> **Task item**: The full set of entries is to be returned word for word.

── Material supplied ──

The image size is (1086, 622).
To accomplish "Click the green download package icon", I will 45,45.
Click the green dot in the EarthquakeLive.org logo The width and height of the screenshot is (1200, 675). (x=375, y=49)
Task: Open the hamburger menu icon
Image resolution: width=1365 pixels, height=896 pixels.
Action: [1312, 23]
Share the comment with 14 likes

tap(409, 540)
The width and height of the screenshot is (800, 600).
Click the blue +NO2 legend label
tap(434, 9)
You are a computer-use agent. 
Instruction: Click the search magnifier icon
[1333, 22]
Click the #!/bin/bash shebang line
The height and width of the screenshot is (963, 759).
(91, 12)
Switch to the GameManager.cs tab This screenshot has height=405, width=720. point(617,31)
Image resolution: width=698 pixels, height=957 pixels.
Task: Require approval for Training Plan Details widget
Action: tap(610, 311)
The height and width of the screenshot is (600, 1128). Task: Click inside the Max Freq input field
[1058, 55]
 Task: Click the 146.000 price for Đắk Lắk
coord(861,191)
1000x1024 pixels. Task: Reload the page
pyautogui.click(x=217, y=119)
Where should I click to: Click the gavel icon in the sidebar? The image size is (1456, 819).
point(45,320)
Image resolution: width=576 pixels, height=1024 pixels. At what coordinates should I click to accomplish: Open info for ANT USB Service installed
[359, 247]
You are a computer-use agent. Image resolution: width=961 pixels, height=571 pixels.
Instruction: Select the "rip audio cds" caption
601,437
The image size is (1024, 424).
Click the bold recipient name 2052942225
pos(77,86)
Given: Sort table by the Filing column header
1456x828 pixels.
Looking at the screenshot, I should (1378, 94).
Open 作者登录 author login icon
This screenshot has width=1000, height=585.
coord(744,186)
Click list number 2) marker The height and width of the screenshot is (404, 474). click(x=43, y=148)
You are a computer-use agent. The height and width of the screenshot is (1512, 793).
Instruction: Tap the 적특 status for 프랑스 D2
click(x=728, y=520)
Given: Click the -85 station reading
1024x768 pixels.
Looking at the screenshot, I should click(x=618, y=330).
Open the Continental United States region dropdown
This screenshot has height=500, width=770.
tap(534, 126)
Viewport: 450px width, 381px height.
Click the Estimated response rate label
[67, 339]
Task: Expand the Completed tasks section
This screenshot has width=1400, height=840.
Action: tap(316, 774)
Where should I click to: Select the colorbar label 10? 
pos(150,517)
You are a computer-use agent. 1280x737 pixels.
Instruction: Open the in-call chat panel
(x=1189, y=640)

───

> **Task output**:
The image size is (1086, 622).
To accomplish "Click the green download package icon", I will 45,45.
Click the green dot in the EarthquakeLive.org logo The width and height of the screenshot is (1200, 675). (x=375, y=49)
Task: Open the hamburger menu icon
Image resolution: width=1365 pixels, height=896 pixels.
Action: [1312, 23]
Share the comment with 14 likes

tap(409, 540)
The width and height of the screenshot is (800, 600).
Click the blue +NO2 legend label
tap(434, 9)
You are a computer-use agent. 
Instruction: Click the search magnifier icon
[1333, 22]
Click the #!/bin/bash shebang line
The height and width of the screenshot is (963, 759).
(91, 12)
Switch to the GameManager.cs tab This screenshot has height=405, width=720. point(617,31)
Image resolution: width=698 pixels, height=957 pixels.
Task: Require approval for Training Plan Details widget
Action: tap(610, 311)
The height and width of the screenshot is (600, 1128). Task: Click inside the Max Freq input field
[1058, 55]
 Task: Click the 146.000 price for Đắk Lắk
coord(861,191)
1000x1024 pixels. Task: Reload the page
pyautogui.click(x=217, y=119)
Where should I click to: Click the gavel icon in the sidebar? The image size is (1456, 819).
point(45,320)
Image resolution: width=576 pixels, height=1024 pixels. At what coordinates should I click to accomplish: Open info for ANT USB Service installed
[359, 247]
You are a computer-use agent. Image resolution: width=961 pixels, height=571 pixels.
Instruction: Select the "rip audio cds" caption
601,437
The image size is (1024, 424).
Click the bold recipient name 2052942225
pos(77,86)
Given: Sort table by the Filing column header
1456x828 pixels.
Looking at the screenshot, I should (1378, 94).
Open 作者登录 author login icon
This screenshot has width=1000, height=585.
coord(744,186)
Click list number 2) marker The height and width of the screenshot is (404, 474). click(x=43, y=148)
You are a computer-use agent. The height and width of the screenshot is (1512, 793).
Instruction: Tap the 적특 status for 프랑스 D2
click(x=728, y=520)
Given: Click the -85 station reading
1024x768 pixels.
Looking at the screenshot, I should click(x=618, y=330).
Open the Continental United States region dropdown
This screenshot has height=500, width=770.
tap(534, 126)
Viewport: 450px width, 381px height.
Click the Estimated response rate label
[67, 339]
Task: Expand the Completed tasks section
This screenshot has width=1400, height=840.
Action: tap(316, 774)
Where should I click to: Select the colorbar label 10? 
pos(150,517)
You are a computer-use agent. 1280x737 pixels.
Instruction: Open the in-call chat panel
(x=1189, y=640)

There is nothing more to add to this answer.